Wednesday, February 1, 2012

Stepfamilies as "Reconstituted" Families

Five days ago my laptop died. My tech-savvy FH has tried each day since to coax it back from the grave, but to no avail. So here I am working on a borrowed computer and mourning the loss of the dozens and dozens (and dozens) of blogs and articles I had bookmarked.

As I’ve been fretting over all the scholarly articles I had saved in my Favorites list, I was reminded of something about them that’s been bothering me for a while. Namely, that a lot of the scholarly articles I’ve read about stepfamilies refer to them as “reconstituted families.” (See here , here, and here for a few examples.) One article even refers to stepfamilies as “recreating families."

This description frustrates me because I think it’s both degrading and inaccurate. The word reconstituted means that something has been “reconstructed, restored, or rearranged.” In reality, though, a stepfamily is not just a family that has been rearranged.
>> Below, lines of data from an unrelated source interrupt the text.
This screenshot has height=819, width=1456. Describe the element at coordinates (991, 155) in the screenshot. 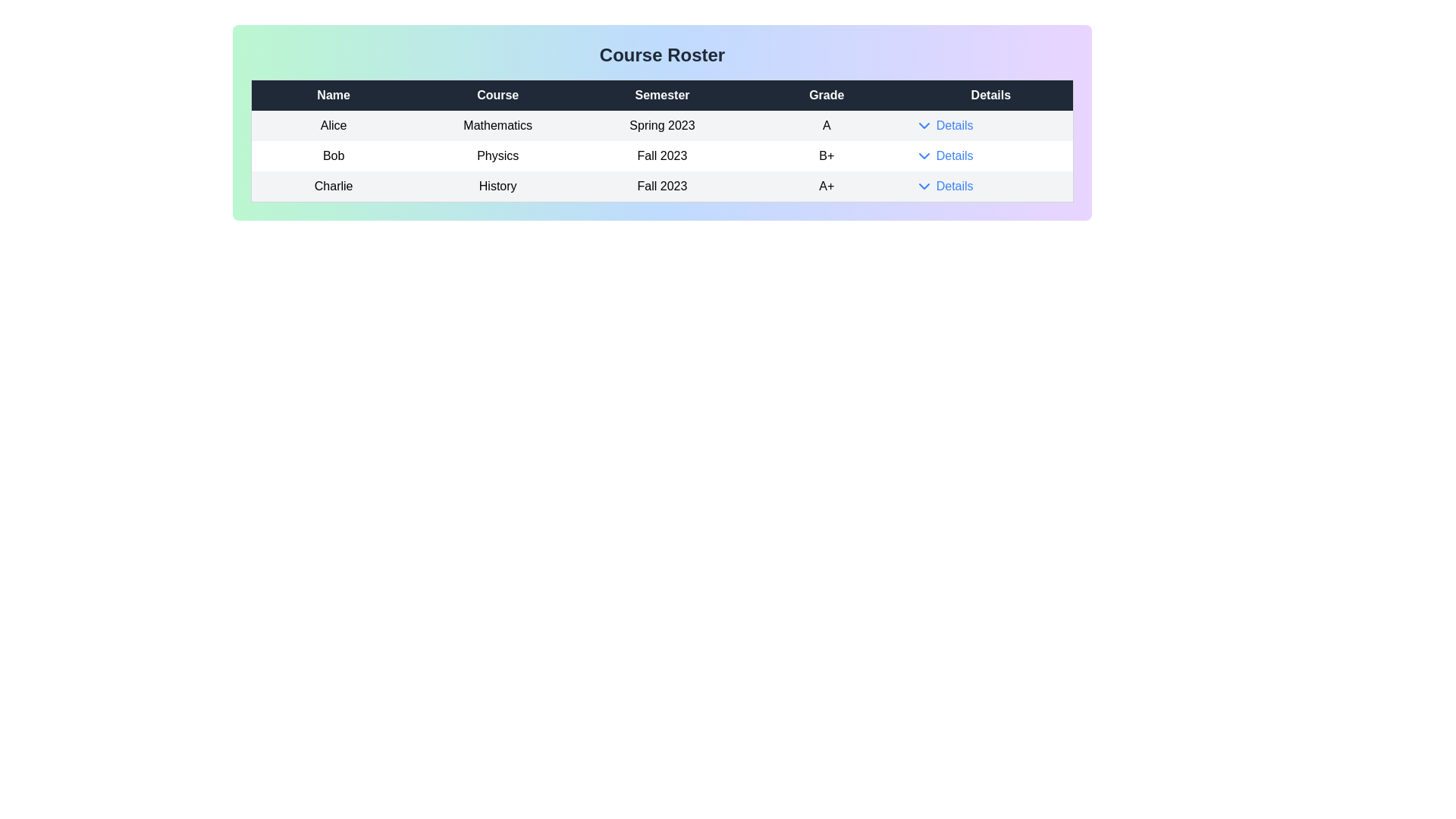

I see `the 'Details' hyperlink/button associated with the 'Bob' row in the second row of the table` at that location.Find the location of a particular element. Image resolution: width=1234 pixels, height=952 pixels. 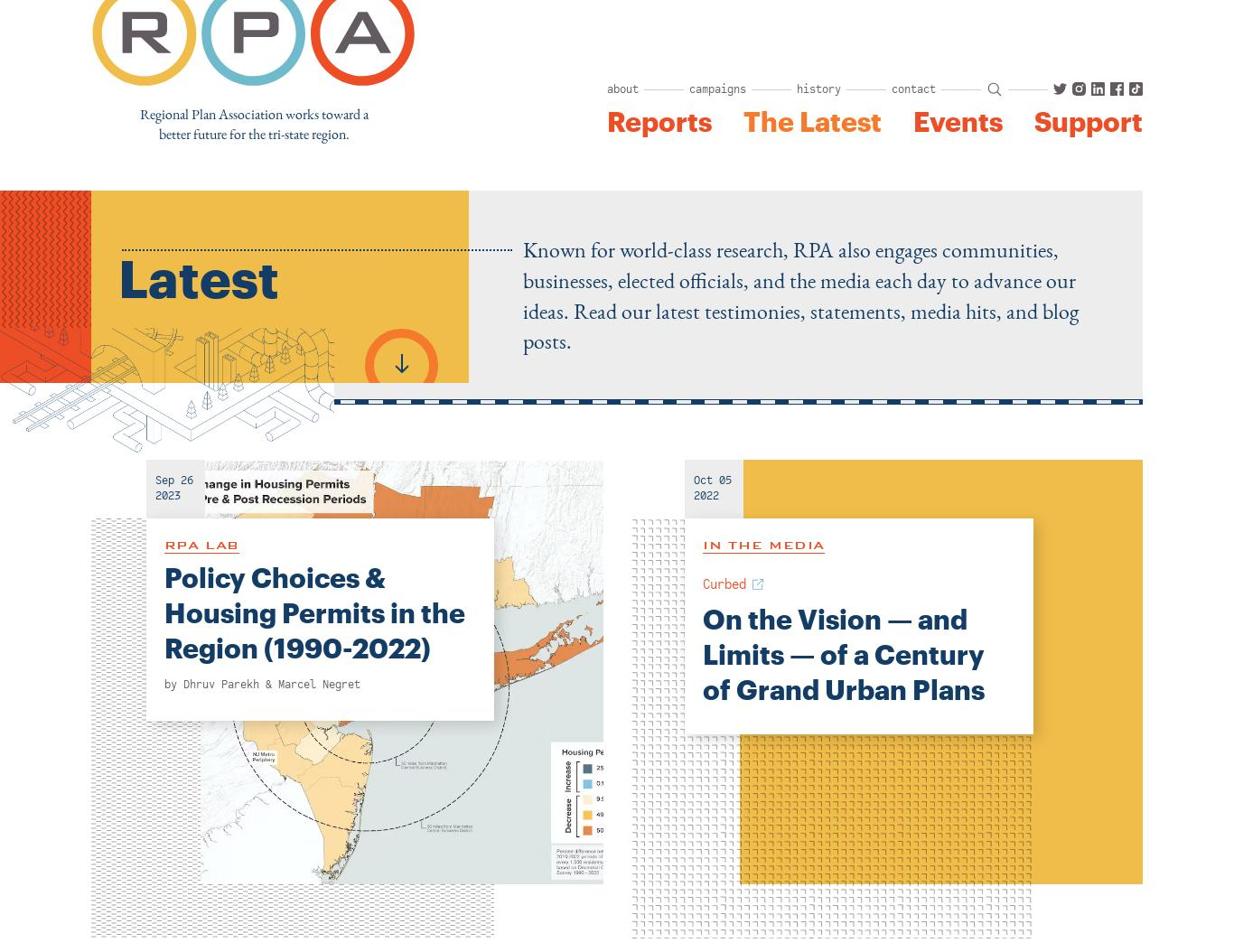

'Known for world-class research, RPA also engages communities, businesses, elected officials, and the media each day to advance our ideas. Read our latest testimonies, statements, media hits, and blog posts.' is located at coordinates (799, 294).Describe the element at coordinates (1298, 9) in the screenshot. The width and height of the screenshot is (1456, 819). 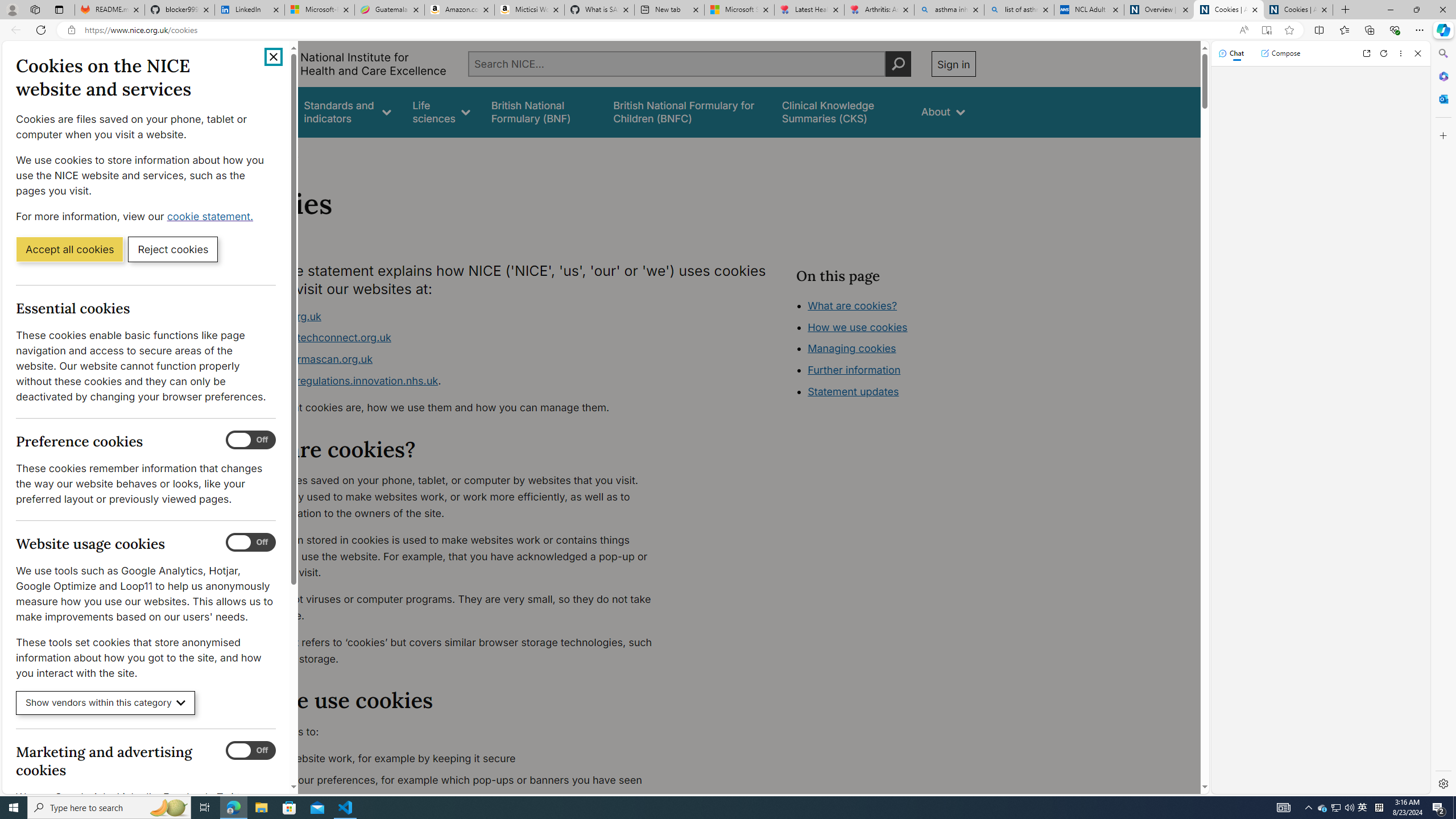
I see `'Cookies | About | NICE'` at that location.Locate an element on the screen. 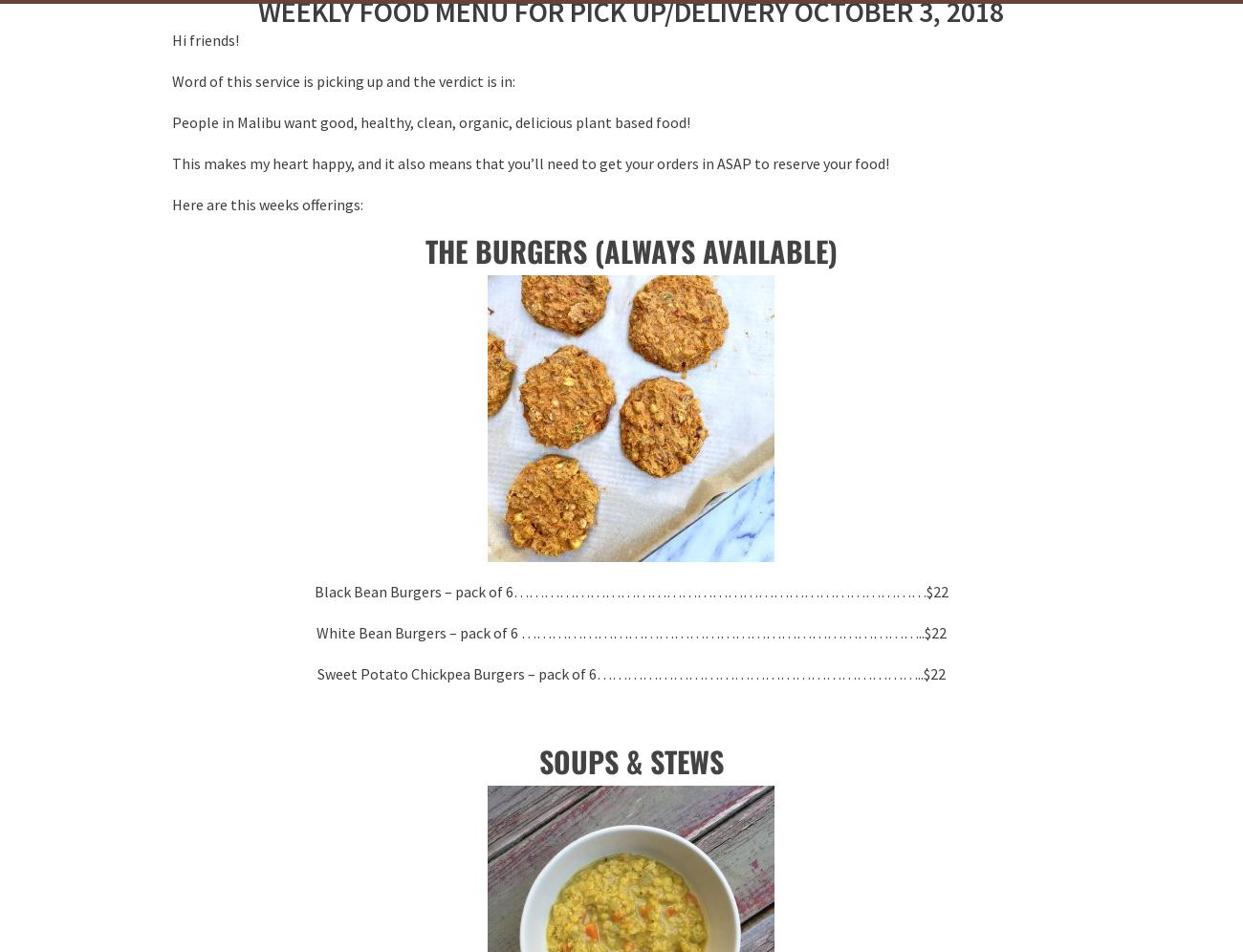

A stepfamily is a completely new family with its own unique joys and challenges.

I think as a stepmother it’s important to keep in mind that our family isn’t any less valuable, any less real of a family, just because we or our spouse has children from a previous relationship. A family by definition is the bond between all sorts of relations: adults, children, aunts, uncles, grandparents, and third cousins; a family is the bringing together of people who love one another.